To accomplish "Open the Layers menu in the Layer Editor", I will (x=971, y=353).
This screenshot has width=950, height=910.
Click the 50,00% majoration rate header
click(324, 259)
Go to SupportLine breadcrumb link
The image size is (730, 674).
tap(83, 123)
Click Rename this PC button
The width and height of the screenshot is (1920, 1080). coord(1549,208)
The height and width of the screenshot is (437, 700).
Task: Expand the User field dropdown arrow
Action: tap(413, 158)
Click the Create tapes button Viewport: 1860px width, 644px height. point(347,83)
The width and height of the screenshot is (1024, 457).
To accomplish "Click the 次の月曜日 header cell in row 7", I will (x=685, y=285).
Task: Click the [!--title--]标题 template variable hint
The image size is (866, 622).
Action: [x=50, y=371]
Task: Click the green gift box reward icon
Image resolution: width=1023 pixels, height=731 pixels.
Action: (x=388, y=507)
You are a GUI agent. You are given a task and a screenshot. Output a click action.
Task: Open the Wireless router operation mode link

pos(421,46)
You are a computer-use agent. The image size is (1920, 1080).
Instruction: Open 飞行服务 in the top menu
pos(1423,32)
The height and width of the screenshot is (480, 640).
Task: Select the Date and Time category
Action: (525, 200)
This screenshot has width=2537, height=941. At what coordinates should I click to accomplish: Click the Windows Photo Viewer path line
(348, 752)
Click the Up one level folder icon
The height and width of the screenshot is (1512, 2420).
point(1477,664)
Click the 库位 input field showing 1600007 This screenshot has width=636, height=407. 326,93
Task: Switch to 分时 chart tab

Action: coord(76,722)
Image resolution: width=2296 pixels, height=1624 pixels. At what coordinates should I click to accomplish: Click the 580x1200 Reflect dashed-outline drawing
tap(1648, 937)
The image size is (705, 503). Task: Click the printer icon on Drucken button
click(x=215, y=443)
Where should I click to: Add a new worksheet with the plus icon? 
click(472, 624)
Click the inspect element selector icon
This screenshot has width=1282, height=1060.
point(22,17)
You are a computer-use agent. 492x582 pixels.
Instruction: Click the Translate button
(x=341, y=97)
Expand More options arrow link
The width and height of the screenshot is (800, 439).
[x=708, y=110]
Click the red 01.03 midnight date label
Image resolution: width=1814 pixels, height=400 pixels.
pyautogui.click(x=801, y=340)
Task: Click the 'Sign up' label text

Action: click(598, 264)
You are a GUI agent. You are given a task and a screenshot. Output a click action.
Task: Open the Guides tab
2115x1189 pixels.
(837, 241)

^^^^

§ WHAT TO DO
Convert every line of the items above into a numbered list, omitting the blank lines.

§ TASK RESULT
1. To accomplish "Open the Layers menu in the Layer Editor", I will (x=971, y=353).
2. This screenshot has width=950, height=910.
3. Click the 50,00% majoration rate header
4. click(324, 259)
5. Go to SupportLine breadcrumb link
6. The image size is (730, 674).
7. tap(83, 123)
8. Click Rename this PC button
9. The width and height of the screenshot is (1920, 1080). coord(1549,208)
10. The height and width of the screenshot is (437, 700).
11. Task: Expand the User field dropdown arrow
12. Action: tap(413, 158)
13. Click the Create tapes button Viewport: 1860px width, 644px height. point(347,83)
14. The width and height of the screenshot is (1024, 457).
15. To accomplish "Click the 次の月曜日 header cell in row 7", I will (x=685, y=285).
16. Task: Click the [!--title--]标题 template variable hint
17. The image size is (866, 622).
18. Action: [x=50, y=371]
19. Task: Click the green gift box reward icon
20. Image resolution: width=1023 pixels, height=731 pixels.
21. Action: (x=388, y=507)
22. You are a GUI agent. You are given a task and a screenshot. Output a click action.
23. Task: Open the Wireless router operation mode link
24. pos(421,46)
25. You are a computer-use agent. The image size is (1920, 1080).
26. Instruction: Open 飞行服务 in the top menu
27. pos(1423,32)
28. The height and width of the screenshot is (480, 640).
29. Task: Select the Date and Time category
30. Action: (525, 200)
31. This screenshot has width=2537, height=941. At what coordinates should I click to accomplish: Click the Windows Photo Viewer path line
32. (348, 752)
33. Click the Up one level folder icon
34. The height and width of the screenshot is (1512, 2420).
35. point(1477,664)
36. Click the 库位 input field showing 1600007 This screenshot has width=636, height=407. 326,93
37. Task: Switch to 分时 chart tab
38. Action: coord(76,722)
39. Image resolution: width=2296 pixels, height=1624 pixels. At what coordinates should I click to accomplish: Click the 580x1200 Reflect dashed-outline drawing
40. tap(1648, 937)
41. The image size is (705, 503). Task: Click the printer icon on Drucken button
42. click(x=215, y=443)
43. Where should I click to: Add a new worksheet with the plus icon? 
44. click(472, 624)
45. Click the inspect element selector icon
46. This screenshot has width=1282, height=1060.
47. point(22,17)
48. You are a computer-use agent. 492x582 pixels.
49. Instruction: Click the Translate button
50. (x=341, y=97)
51. Expand More options arrow link
52. The width and height of the screenshot is (800, 439).
53. [x=708, y=110]
54. Click the red 01.03 midnight date label
55. Image resolution: width=1814 pixels, height=400 pixels.
56. pyautogui.click(x=801, y=340)
57. Task: Click the 'Sign up' label text
58. Action: click(598, 264)
59. You are a GUI agent. You are given a task and a screenshot. Output a click action.
60. Task: Open the Guides tab
61. 2115x1189 pixels.
62. (837, 241)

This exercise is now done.